## [Assignment]
Give back every line of the material exactly, as it appears below.
── Data ──
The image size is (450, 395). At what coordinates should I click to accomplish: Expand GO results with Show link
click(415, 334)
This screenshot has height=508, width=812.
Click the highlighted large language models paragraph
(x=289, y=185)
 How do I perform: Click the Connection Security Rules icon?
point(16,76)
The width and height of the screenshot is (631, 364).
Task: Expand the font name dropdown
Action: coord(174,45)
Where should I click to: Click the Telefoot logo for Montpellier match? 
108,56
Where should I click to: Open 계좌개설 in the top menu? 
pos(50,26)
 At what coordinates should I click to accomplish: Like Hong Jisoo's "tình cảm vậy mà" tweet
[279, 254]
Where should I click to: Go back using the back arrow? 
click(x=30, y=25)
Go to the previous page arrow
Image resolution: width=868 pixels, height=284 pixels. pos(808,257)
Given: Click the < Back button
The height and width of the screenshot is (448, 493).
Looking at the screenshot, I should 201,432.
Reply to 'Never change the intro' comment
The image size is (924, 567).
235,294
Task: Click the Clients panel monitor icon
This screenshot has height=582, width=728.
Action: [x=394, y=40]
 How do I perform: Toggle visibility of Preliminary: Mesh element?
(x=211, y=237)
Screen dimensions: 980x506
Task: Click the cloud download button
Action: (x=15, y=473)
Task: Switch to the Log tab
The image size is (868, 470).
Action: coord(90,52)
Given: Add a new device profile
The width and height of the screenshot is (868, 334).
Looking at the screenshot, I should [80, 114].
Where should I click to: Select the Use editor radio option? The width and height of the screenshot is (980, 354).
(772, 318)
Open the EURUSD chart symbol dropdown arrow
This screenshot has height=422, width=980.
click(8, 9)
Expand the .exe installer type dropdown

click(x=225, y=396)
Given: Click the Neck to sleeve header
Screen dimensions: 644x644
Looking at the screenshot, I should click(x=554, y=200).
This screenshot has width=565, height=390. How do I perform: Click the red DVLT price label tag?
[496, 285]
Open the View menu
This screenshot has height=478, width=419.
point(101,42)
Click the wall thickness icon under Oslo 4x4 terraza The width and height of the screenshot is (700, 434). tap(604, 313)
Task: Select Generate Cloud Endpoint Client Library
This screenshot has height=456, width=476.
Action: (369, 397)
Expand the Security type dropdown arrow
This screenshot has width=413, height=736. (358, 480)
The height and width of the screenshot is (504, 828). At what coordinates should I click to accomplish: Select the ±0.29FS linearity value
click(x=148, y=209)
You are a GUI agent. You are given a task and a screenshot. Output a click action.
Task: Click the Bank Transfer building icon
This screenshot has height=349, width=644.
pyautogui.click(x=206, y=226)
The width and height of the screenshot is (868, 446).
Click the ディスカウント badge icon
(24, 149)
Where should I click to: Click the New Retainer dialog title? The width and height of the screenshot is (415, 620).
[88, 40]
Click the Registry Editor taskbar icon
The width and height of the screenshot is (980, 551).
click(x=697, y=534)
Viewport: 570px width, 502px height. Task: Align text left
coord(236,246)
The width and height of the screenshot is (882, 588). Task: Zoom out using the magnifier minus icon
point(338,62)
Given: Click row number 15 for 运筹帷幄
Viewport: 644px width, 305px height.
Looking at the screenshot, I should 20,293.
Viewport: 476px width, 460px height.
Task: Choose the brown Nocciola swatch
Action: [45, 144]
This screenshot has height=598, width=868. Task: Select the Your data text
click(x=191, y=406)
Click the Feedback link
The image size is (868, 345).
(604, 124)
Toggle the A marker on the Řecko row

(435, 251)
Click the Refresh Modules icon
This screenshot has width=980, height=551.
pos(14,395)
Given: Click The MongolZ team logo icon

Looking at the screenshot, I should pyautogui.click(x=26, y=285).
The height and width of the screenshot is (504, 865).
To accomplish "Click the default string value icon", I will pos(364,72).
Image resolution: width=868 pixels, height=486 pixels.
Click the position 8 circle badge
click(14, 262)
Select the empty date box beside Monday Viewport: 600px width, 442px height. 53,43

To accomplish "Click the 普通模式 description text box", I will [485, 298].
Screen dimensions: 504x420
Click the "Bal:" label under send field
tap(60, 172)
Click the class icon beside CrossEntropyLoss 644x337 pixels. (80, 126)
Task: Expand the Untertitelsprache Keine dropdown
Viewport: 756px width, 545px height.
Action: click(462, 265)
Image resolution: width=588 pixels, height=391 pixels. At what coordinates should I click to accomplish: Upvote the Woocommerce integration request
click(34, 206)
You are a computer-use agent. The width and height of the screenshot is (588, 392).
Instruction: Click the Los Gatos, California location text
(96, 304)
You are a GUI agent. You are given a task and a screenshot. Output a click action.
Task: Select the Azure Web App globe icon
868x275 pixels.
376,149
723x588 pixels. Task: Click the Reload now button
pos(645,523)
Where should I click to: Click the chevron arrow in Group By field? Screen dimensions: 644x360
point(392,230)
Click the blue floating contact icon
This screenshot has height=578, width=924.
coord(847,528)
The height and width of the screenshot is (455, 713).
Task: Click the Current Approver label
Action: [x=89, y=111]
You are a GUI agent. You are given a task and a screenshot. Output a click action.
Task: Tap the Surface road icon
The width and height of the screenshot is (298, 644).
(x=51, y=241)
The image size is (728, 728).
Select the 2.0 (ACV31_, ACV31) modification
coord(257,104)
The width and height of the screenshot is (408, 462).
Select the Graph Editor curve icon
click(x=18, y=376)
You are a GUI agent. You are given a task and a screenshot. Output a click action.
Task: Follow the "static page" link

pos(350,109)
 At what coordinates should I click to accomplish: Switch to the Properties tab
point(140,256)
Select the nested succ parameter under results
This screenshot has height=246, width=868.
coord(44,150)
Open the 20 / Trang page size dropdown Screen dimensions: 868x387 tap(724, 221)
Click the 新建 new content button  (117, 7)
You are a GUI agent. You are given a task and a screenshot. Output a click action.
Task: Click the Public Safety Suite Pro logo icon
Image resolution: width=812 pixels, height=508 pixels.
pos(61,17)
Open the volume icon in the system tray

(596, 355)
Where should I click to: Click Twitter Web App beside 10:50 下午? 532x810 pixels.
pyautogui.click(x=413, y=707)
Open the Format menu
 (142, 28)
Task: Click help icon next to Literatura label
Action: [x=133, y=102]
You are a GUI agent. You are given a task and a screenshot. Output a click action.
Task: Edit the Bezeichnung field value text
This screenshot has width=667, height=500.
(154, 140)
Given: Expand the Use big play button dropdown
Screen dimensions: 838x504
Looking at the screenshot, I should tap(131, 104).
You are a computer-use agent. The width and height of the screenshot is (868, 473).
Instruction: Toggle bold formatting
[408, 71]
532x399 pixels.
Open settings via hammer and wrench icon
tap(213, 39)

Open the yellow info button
───
## [Solution to the exercise]
The image size is (450, 395). At what coordinates should I click to accomplish: Expand GO results with Show link
click(415, 334)
This screenshot has height=508, width=812.
Click the highlighted large language models paragraph
(x=289, y=185)
 How do I perform: Click the Connection Security Rules icon?
point(16,76)
The width and height of the screenshot is (631, 364).
Task: Expand the font name dropdown
Action: coord(174,45)
Where should I click to: Click the Telefoot logo for Montpellier match? 
108,56
Where should I click to: Open 계좌개설 in the top menu? 
pos(50,26)
 At what coordinates should I click to accomplish: Like Hong Jisoo's "tình cảm vậy mà" tweet
[279, 254]
Where should I click to: Go back using the back arrow? 
click(x=30, y=25)
Go to the previous page arrow
Image resolution: width=868 pixels, height=284 pixels. pos(808,257)
Given: Click the < Back button
The height and width of the screenshot is (448, 493).
Looking at the screenshot, I should 201,432.
Reply to 'Never change the intro' comment
The image size is (924, 567).
235,294
Task: Click the Clients panel monitor icon
This screenshot has height=582, width=728.
Action: [x=394, y=40]
 How do I perform: Toggle visibility of Preliminary: Mesh element?
(x=211, y=237)
Screen dimensions: 980x506
Task: Click the cloud download button
Action: (x=15, y=473)
Task: Switch to the Log tab
The image size is (868, 470).
Action: coord(90,52)
Given: Add a new device profile
The width and height of the screenshot is (868, 334).
Looking at the screenshot, I should [80, 114].
Where should I click to: Select the Use editor radio option? The width and height of the screenshot is (980, 354).
(772, 318)
Open the EURUSD chart symbol dropdown arrow
This screenshot has height=422, width=980.
click(8, 9)
Expand the .exe installer type dropdown

click(x=225, y=396)
Given: Click the Neck to sleeve header
Screen dimensions: 644x644
Looking at the screenshot, I should click(x=554, y=200).
This screenshot has width=565, height=390. How do I perform: Click the red DVLT price label tag?
[496, 285]
Open the View menu
This screenshot has height=478, width=419.
point(101,42)
Click the wall thickness icon under Oslo 4x4 terraza The width and height of the screenshot is (700, 434). tap(604, 313)
Task: Select Generate Cloud Endpoint Client Library
This screenshot has height=456, width=476.
Action: (369, 397)
Expand the Security type dropdown arrow
This screenshot has width=413, height=736. (358, 480)
The height and width of the screenshot is (504, 828). At what coordinates should I click to accomplish: Select the ±0.29FS linearity value
click(x=148, y=209)
You are a GUI agent. You are given a task and a screenshot. Output a click action.
Task: Click the Bank Transfer building icon
This screenshot has height=349, width=644.
pyautogui.click(x=206, y=226)
The width and height of the screenshot is (868, 446).
Click the ディスカウント badge icon
(24, 149)
Where should I click to: Click the New Retainer dialog title? The width and height of the screenshot is (415, 620).
[88, 40]
Click the Registry Editor taskbar icon
The width and height of the screenshot is (980, 551).
click(x=697, y=534)
Viewport: 570px width, 502px height. Task: Align text left
coord(236,246)
The width and height of the screenshot is (882, 588). Task: Zoom out using the magnifier minus icon
point(338,62)
Given: Click row number 15 for 运筹帷幄
Viewport: 644px width, 305px height.
Looking at the screenshot, I should 20,293.
Viewport: 476px width, 460px height.
Task: Choose the brown Nocciola swatch
Action: [45, 144]
This screenshot has height=598, width=868. Task: Select the Your data text
click(x=191, y=406)
Click the Feedback link
The image size is (868, 345).
(604, 124)
Toggle the A marker on the Řecko row

(435, 251)
Click the Refresh Modules icon
This screenshot has width=980, height=551.
pos(14,395)
Given: Click The MongolZ team logo icon

Looking at the screenshot, I should pyautogui.click(x=26, y=285).
The height and width of the screenshot is (504, 865).
To accomplish "Click the default string value icon", I will pos(364,72).
Image resolution: width=868 pixels, height=486 pixels.
Click the position 8 circle badge
click(14, 262)
Select the empty date box beside Monday Viewport: 600px width, 442px height. 53,43

To accomplish "Click the 普通模式 description text box", I will [485, 298].
Screen dimensions: 504x420
Click the "Bal:" label under send field
tap(60, 172)
Click the class icon beside CrossEntropyLoss 644x337 pixels. (80, 126)
Task: Expand the Untertitelsprache Keine dropdown
Viewport: 756px width, 545px height.
Action: click(462, 265)
Image resolution: width=588 pixels, height=391 pixels. At what coordinates should I click to accomplish: Upvote the Woocommerce integration request
click(34, 206)
You are a computer-use agent. The width and height of the screenshot is (588, 392).
Instruction: Click the Los Gatos, California location text
(96, 304)
You are a GUI agent. You are given a task and a screenshot. Output a click action.
Task: Select the Azure Web App globe icon
868x275 pixels.
376,149
723x588 pixels. Task: Click the Reload now button
pos(645,523)
Where should I click to: Click the chevron arrow in Group By field? Screen dimensions: 644x360
point(392,230)
Click the blue floating contact icon
This screenshot has height=578, width=924.
coord(847,528)
The height and width of the screenshot is (455, 713).
Task: Click the Current Approver label
Action: [x=89, y=111]
You are a GUI agent. You are given a task and a screenshot. Output a click action.
Task: Tap the Surface road icon
The width and height of the screenshot is (298, 644).
(x=51, y=241)
The image size is (728, 728).
Select the 2.0 (ACV31_, ACV31) modification
coord(257,104)
The width and height of the screenshot is (408, 462).
Select the Graph Editor curve icon
click(x=18, y=376)
You are a GUI agent. You are given a task and a screenshot. Output a click action.
Task: Follow the "static page" link

pos(350,109)
 At what coordinates should I click to accomplish: Switch to the Properties tab
point(140,256)
Select the nested succ parameter under results
This screenshot has height=246, width=868.
coord(44,150)
Open the 20 / Trang page size dropdown Screen dimensions: 868x387 tap(724, 221)
Click the 新建 new content button  (117, 7)
You are a GUI agent. You are given a task and a screenshot. Output a click action.
Task: Click the Public Safety Suite Pro logo icon
Image resolution: width=812 pixels, height=508 pixels.
pos(61,17)
Open the volume icon in the system tray

(596, 355)
Where should I click to: Click Twitter Web App beside 10:50 下午? 532x810 pixels.
pyautogui.click(x=413, y=707)
Open the Format menu
 (142, 28)
Task: Click help icon next to Literatura label
Action: [x=133, y=102]
You are a GUI agent. You are given a task and a screenshot. Output a click action.
Task: Edit the Bezeichnung field value text
This screenshot has width=667, height=500.
(154, 140)
Given: Expand the Use big play button dropdown
Screen dimensions: 838x504
Looking at the screenshot, I should tap(131, 104).
You are a computer-use agent. The width and height of the screenshot is (868, 473).
Instruction: Toggle bold formatting
[408, 71]
532x399 pixels.
Open settings via hammer and wrench icon
tap(213, 39)

Open the yellow info button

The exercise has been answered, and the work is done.